Un fossé dans les salles
Début mars, Procinema publie ses statistiques annuelles. Tout va bien pour l’Association suisse des exploitants et distributeurs de films, qui salue une légère hausse de la fréquentation et une année faste pour la production nationale – avec une part de marché de 6,75 %, derrière la France (10.6 %) et les Etats-Unis (66.81 %). La diversité est aussi au rendez- vous, puisque 71 nationalités étaient représentées l’an dernier sur nos écrans. A y regarder de plus près, le tableau n’est pourtant pas si réjouissant.
En 2017, ce sont les Minions de Moi, moche et méchant 3 qui décrochent le pompon avec 473 739 entrées. Public cible privilégié, les familles ont aussi plébiscité le remake de La Belle et la Bête et Baby Boss. Autres blockbusters du Top 10: la franchise à durée indéterminée Star Wars (Les Derniers Jedi), le huitième tour de piste de Fast & Furious, l’insubmersible Pirate des Caraïbes (volume 5) ou encore Cinquante Nuances plus sombres (2e du nom). En onzième place, la comédie française se défend avec Demain tout commence – merci Omar Sy –, devancé en Suisse romande par Raid dingue de et avec Dany Boon. Les super-héros viennent ensuite, à cinq dans le Top 30 – qui compte pas moins de 14 suites et 17 films en 3D.
Où sont donc les films d’auteur à succès ou les productions plus ambitieuses destinées à une audience adulte? Avec 344 861 spectateurs (42 584 côté romand), L’Ordre divin se distingue en 4 e position. Il y a aussi La La Land (6), puis Lion (13) et le remake du Crime de l’Orient-Express (14), mais Dunkirk de Christopher Nolan (16) pointe quatre rangs derrière Baywatch: Alerte à Malibu! Pour en trouver d’autres, il faut descendre loin dans le classement…
Par ailleurs, si Petra Volpe porte le cinéma suisse sur le podium, L’Ordre divin reste l’arbre qui cache la forêt: parmi les 294 longs métrages helvétiques sortis en 2017, douze seulement ont franchi le seuil des 10 000 entrées. Enfin, certains films échappent aux statistiques de Procinema, parmi ceux qui sont importés (sans distributeur) et projetés en marge du circuit commercial.

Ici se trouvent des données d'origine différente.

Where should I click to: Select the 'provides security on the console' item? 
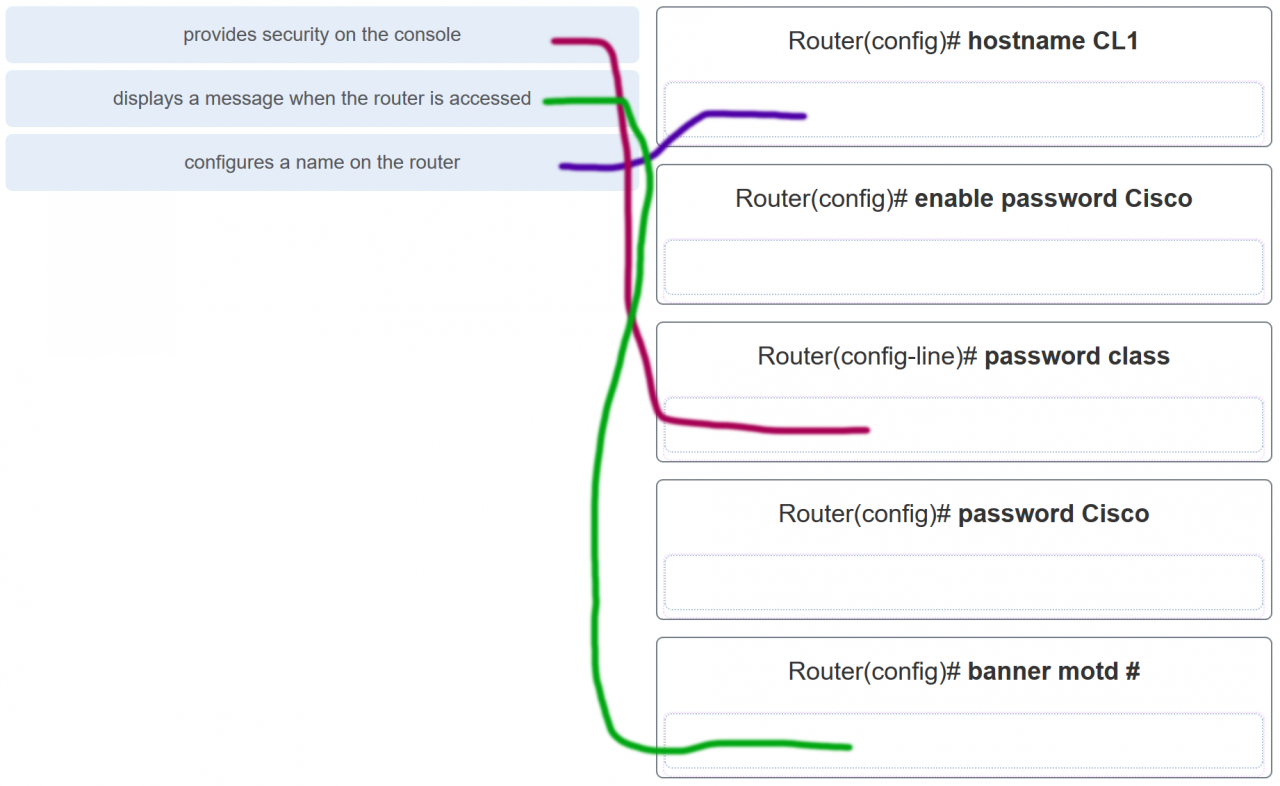[321, 35]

On peut toujours discuter de la qualité des films, mais les chiffres sont incontestables: les multiplexes (dès huit salles) captent 37,03 % du public et 30 longs métrages (sur 1969 distribués) totalisent 45,71 % des entrées.
L’évolution de l’offre – diversité accrue face à des divertissements hollywoodiens toujours plus formatés – et la reconfiguration du parc de salles scindent ainsi les spectateurs en deux camps: d’un côté le grand public des multiplexes, de l’autre les cinéphiles qui fréquentent les cinémas indépendants ou «alternatifs». Bien sûr, les plus curieux naviguent entre ces deux pôles, mais sont-ils encore si nombreux aujourd’hui?